By Elias Biryabarema
KAMPALA (Reuters) - Uganda's mobile phone market has room to grow but is still too small to support all of the country's seven telecommunications companies, the managing director of Airtel Uganda, a local unit of India's Bharti Airtel , said.
"It's an absolute illusion to believe that four, five, six mobile operators can ever be profitable in one country," Tom Gutjahr told Reuters. "It's unlikely that the smaller companies will get profitable any time soon."
Seven major telecom firms serve Uganda's population of 35 million, and mobile penetration is about 44 percent, according to Uganda Communications Commission. The sector expanded by 11 percent in the 2012/13 fiscal year, from 19.2 percent in the previous period, according to the government statistics office.
Nevertheless industry officials have noted that cut-throat competition that forced players to lower tariffs to woo subscribers was wearing margins so thin there was a need for mergers for some companies to remain viable.
Last year, Airtel bought Warid Uganda to become Uganda's second-biggest telecom operator after MTN Uganda, owned by South Africa's MTN Group . Airtel now has some seven million subscribers.
Orange Uganda, owned by French company Orange , was sold to Africell early this year.

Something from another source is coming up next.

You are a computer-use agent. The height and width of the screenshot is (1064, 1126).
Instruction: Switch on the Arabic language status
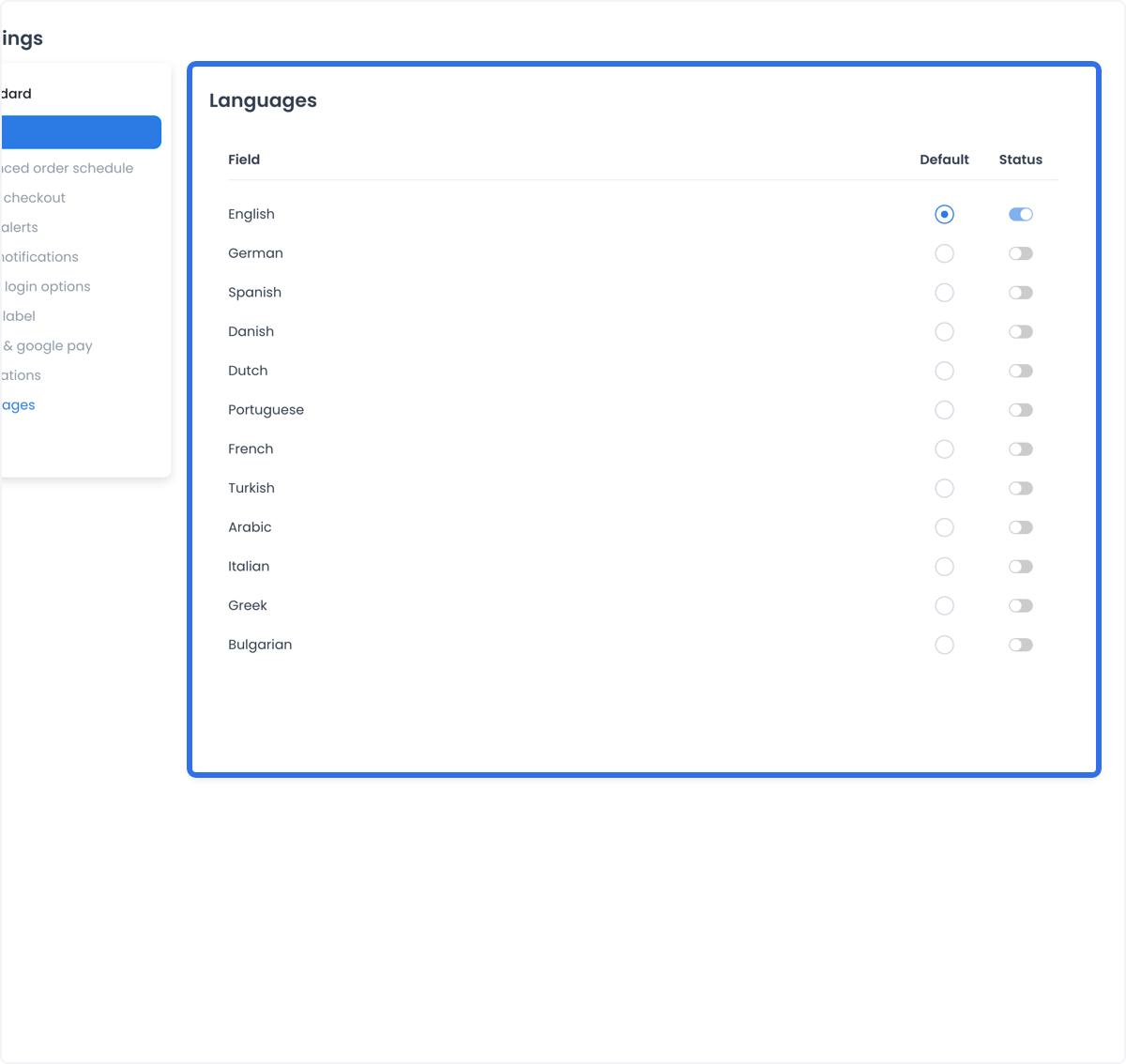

It was the second small operator in Uganda to be sold in about a year, and there could be more acquisitions as stiff competition erodes profit margins.
Gutjahr said Airtel would look at any "interesting offers".
He declined to offer revenue projections for 2014 but said the company had "seen some growth" during the year. He added that Airtel had spent about $100 million in infrastructure expansion this year.
He added that Uganda's young population - roughly half is younger than 15 - could feed growth opportunities for telecom companies in the east African nation.
"All these people who are still young today, they're going to be the telecommunications users of the future," Gutjahr said. "This growth is absolutely unique in the world."